• [EXERCISE BRIEF] For every line below that includes the word "agent", add one; report the final number and nothing else.
:: INPUT DATA
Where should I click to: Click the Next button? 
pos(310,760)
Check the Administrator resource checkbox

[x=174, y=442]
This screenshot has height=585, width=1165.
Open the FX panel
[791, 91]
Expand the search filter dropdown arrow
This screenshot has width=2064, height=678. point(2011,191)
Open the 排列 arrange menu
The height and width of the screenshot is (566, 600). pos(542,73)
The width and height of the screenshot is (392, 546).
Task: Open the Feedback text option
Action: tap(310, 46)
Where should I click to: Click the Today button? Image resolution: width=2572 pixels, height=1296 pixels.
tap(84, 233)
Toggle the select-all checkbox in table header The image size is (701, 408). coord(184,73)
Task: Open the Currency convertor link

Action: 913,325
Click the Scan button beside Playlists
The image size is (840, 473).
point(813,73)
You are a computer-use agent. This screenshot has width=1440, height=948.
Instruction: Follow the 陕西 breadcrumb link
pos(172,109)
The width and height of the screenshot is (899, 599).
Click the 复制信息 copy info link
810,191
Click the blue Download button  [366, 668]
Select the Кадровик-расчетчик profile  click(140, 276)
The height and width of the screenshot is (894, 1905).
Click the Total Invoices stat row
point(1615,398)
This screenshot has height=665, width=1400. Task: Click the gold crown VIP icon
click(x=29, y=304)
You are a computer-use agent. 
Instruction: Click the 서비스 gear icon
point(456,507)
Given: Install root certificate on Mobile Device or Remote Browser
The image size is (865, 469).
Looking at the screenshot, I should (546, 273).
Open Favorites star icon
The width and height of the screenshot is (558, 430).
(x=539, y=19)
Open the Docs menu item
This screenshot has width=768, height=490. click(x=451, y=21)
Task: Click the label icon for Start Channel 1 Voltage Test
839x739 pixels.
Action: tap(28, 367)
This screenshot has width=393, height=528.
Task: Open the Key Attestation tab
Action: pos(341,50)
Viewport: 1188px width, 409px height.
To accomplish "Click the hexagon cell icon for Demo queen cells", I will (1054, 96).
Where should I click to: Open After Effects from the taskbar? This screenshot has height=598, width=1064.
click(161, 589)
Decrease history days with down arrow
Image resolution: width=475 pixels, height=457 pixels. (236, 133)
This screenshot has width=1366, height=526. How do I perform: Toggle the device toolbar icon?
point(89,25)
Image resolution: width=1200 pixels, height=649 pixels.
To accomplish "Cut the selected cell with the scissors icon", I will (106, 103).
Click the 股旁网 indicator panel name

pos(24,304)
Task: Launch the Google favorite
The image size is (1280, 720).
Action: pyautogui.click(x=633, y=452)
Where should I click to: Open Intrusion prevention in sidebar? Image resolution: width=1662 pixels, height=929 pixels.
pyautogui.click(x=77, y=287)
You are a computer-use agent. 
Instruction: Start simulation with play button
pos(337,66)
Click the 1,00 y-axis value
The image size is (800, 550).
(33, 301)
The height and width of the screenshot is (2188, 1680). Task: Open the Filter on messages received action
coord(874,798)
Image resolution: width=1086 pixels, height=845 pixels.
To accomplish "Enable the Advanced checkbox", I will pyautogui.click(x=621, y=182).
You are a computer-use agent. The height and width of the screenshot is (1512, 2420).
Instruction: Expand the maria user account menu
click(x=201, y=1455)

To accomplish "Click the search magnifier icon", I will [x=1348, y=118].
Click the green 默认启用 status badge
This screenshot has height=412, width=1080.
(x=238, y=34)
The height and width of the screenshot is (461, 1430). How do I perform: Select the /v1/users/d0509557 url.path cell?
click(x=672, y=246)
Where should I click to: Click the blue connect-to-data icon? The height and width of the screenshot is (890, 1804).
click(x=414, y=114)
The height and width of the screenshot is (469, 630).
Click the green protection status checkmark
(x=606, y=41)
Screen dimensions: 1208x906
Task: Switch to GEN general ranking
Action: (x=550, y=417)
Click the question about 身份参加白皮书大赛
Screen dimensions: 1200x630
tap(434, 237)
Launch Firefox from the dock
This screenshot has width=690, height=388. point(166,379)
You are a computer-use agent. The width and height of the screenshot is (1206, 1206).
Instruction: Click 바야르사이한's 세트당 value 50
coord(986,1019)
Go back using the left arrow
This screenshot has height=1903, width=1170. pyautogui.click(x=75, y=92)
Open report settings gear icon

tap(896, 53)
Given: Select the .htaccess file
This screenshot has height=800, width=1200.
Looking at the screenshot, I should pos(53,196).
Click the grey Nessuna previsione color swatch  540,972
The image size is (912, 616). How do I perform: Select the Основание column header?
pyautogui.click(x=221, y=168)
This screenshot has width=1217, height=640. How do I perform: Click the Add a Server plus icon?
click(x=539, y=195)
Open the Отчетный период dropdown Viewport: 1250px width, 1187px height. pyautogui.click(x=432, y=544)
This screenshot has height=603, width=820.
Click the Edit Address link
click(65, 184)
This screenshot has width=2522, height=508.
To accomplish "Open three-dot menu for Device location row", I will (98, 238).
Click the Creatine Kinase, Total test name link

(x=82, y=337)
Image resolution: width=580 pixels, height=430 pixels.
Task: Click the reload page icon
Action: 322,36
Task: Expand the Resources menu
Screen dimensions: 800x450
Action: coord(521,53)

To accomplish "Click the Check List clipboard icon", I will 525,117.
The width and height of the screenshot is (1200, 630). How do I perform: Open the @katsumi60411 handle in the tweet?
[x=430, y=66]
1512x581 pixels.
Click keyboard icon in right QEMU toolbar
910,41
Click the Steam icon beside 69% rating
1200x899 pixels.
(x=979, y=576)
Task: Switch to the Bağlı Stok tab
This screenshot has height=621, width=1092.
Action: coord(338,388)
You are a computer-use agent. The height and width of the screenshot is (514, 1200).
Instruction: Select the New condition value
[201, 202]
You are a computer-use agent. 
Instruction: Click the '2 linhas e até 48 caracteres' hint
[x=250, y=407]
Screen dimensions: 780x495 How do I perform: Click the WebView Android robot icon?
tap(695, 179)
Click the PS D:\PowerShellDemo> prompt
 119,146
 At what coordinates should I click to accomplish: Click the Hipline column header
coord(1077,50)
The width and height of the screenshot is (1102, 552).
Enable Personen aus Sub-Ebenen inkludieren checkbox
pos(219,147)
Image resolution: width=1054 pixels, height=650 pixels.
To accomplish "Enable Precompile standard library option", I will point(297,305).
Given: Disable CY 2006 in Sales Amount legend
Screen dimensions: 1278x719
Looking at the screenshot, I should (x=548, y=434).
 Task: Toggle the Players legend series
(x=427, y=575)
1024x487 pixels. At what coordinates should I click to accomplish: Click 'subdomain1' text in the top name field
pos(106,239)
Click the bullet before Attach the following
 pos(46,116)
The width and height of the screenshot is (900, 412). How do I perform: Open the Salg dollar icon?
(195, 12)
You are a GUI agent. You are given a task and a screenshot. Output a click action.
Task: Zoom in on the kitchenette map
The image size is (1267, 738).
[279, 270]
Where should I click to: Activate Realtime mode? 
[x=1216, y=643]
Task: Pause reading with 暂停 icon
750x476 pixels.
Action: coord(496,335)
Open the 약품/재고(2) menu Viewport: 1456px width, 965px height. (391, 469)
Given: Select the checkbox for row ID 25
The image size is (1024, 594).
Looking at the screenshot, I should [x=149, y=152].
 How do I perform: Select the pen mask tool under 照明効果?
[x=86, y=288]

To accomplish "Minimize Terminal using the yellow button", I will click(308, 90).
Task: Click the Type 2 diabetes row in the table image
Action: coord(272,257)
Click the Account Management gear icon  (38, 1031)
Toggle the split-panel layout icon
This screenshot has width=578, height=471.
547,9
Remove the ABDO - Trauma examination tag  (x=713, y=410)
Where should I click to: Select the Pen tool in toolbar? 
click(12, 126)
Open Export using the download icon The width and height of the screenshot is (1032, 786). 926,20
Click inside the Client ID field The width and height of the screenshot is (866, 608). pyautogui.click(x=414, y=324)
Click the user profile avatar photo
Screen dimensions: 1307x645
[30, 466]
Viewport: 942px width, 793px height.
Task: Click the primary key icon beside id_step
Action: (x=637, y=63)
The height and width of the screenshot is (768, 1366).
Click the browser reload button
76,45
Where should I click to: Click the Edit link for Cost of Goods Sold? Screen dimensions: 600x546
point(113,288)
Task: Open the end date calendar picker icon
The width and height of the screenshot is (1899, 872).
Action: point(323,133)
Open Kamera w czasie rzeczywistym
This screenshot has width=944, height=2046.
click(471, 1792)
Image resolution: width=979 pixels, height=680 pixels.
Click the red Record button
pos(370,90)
::::
• [SOLUTION BELOW] 8